Building a RAG on SQLite (blog.sqlite.ai)

🤖 AI Summary
SQLite now supports building a full retrieval-augmented generation (RAG) pipeline inside a single file thanks to two new extensions: SQLite-Vector (vector storage + similarity queries) and SQLite-AI (local model inference for embeddings and semantic tasks). The example project SQLite RAG shows how to ingest documents, generate embeddings via sqlite-ai, store vectors with sqlite-vector, and run hybrid searches that combine SQLite FTS5 full-text matches with semantic vector similarity.
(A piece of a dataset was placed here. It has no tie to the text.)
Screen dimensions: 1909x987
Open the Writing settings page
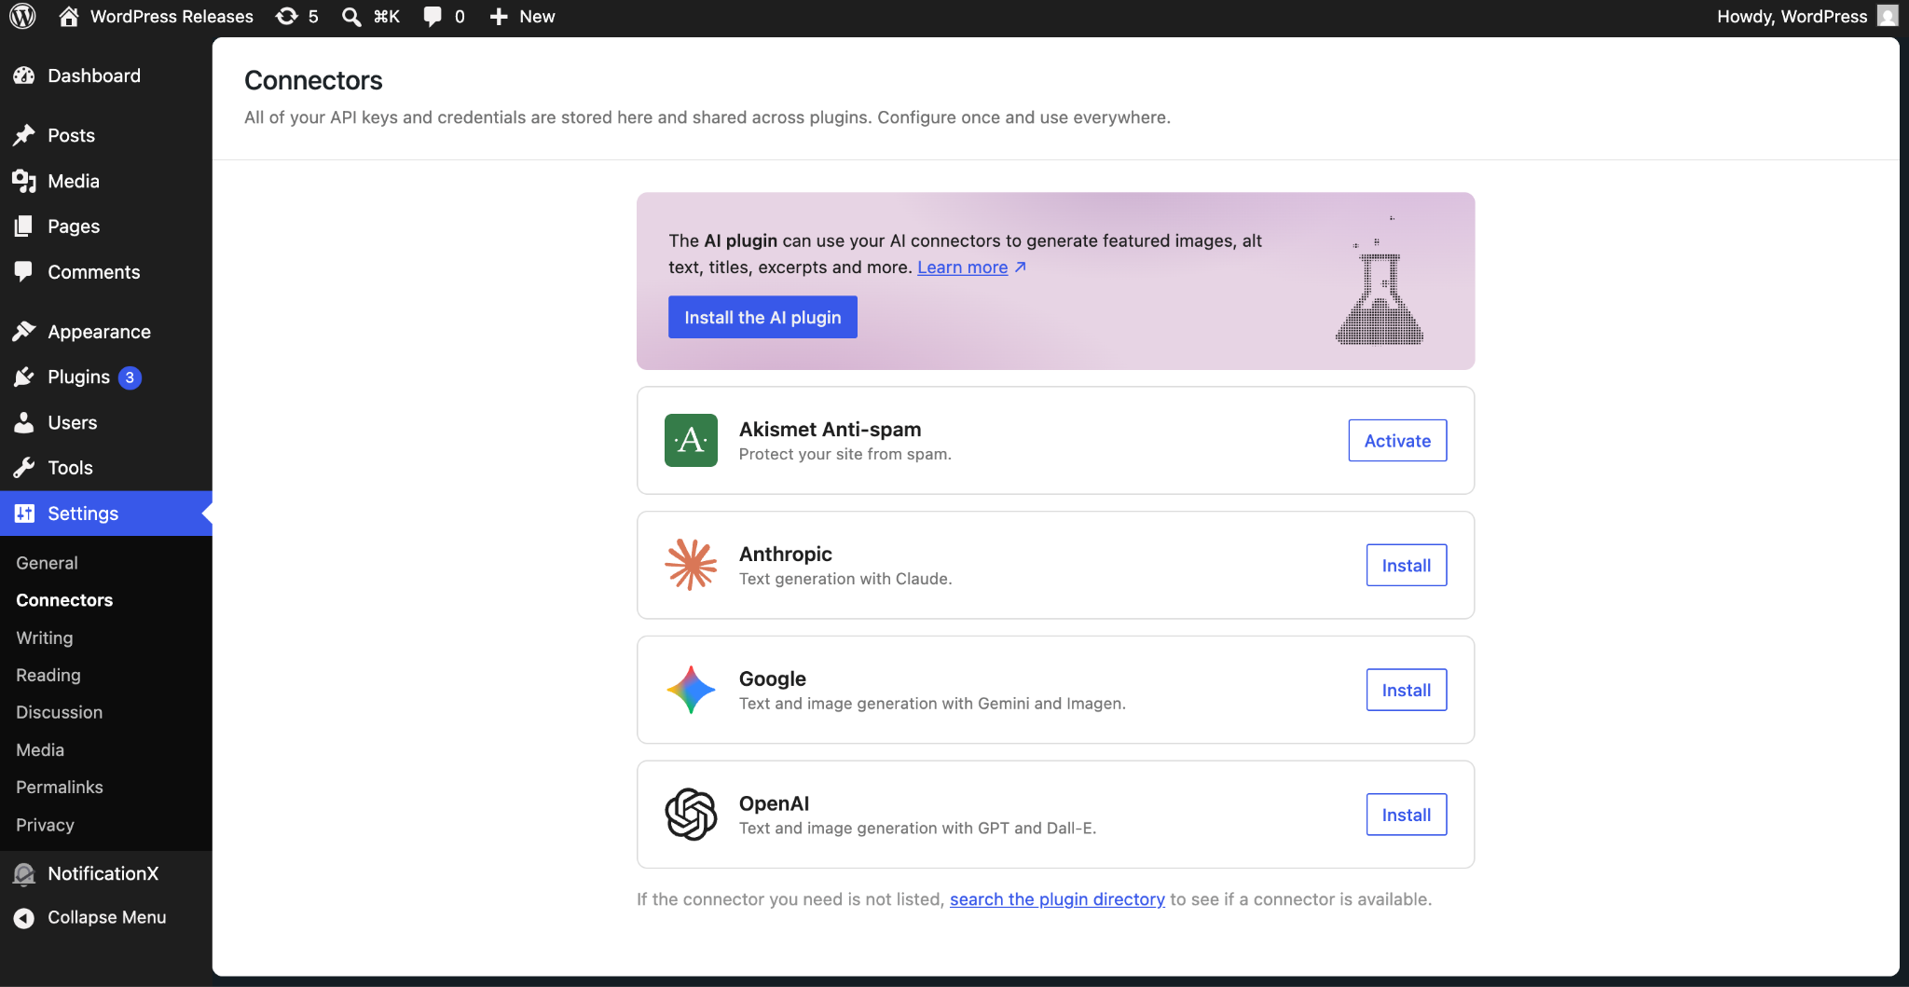(x=45, y=637)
Queries are merged using Reciprocal Rank Fusion (RRF) so results that rank highly in either FTS or vector search are promoted. The tool is available as a compact Python module or CLI (sqlite-rag add /path/to/docs; sqlite-rag search "…"), keeping all search logic and vectors inside the DB. The demo targets edge and low-op environments: a GitHub Action builds the DB (182 docs, ~640 words each) producing chunk- and sentence-level embeddings in ~25 minutes on a standard runner, outputting one SQLite file. At runtime a lightweight server (4 vCPUs, ~100 MB memory) generates query embeddings with Gemma Embedding 300M Q8 and the Edge Function executes the hybrid search in ~370 ms. Significance: this brings vector search and local inference into an embedded, ops-free DB, improving privacy, simplicity and offline/edge viability. Next steps include text generation, multimodal support (images/audio), and further latency/quality optimizations.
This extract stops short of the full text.